Source document:

The fugitive disentitlement doctrine prevents an evasive
party from obtaining standing in the court whose
authority is evaded. With its 2011 decision in Bright v.
Holder, the Fifth Circuit Court of Appeals created a circuit
split regarding whether the fugitive disentitlement
doctrine applies to an alien appealing an adverse
immigration decision that maintained the same address
throughout removal proceedings, this address was known
to the Department of Homeland Security (DHS), and DHS
made no attempt to locate or arrest the alien for failure to
report for removal. Unlike the Ninth Circuit Court of
Appeals' decision in Wenqin Sun v. Mukasey, the Fifth
Circuit applied the fugitive disentitlement doctrine,
dismissing Holder's appeal for lack of standing.
On May 29, 2012, the Supreme Court denied certiorari
on Bright v. Holder. The circuit split therefore remains
unresolved and potentially affects thousands of
immigrants seeking appellate review of a removal order.

Exercise details: Extend the passage on the fugitive disentitlement doctrine, picking up after its last sentence. The data after this passage comes from an unrelated source.

Source data:

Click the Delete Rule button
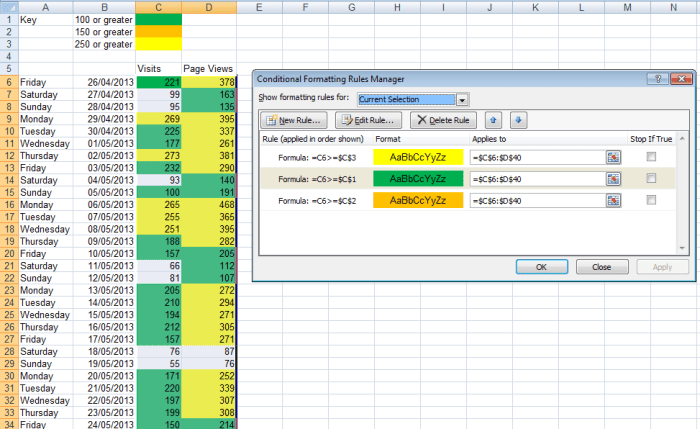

Response to the exercise:
This Note applies the rationales for the fugitive
disentitlement doctrine articulated by the Court in
Ortega-Rodriguez to the context of an alien appealing a
removal order and proposes that the circuit split be
resolved in favor of the Ninth Circuit's approach. When
aliens defy a removal order but do not actively evade
capture or custody, federal appellate courts should not
dismiss their appeals under the fugitive disentitlement
doctrine; instead, they should review their claims on the
Winsor, Lawrence S.
"Runaway Usance: Limiting the Exercise of the Fugitive Disentitlement Doctrine in the Context of Wenqin Sun v. Mukasey and Bright v. Holder,"
Georgia Law Review: Vol. 47:
1, Article 9.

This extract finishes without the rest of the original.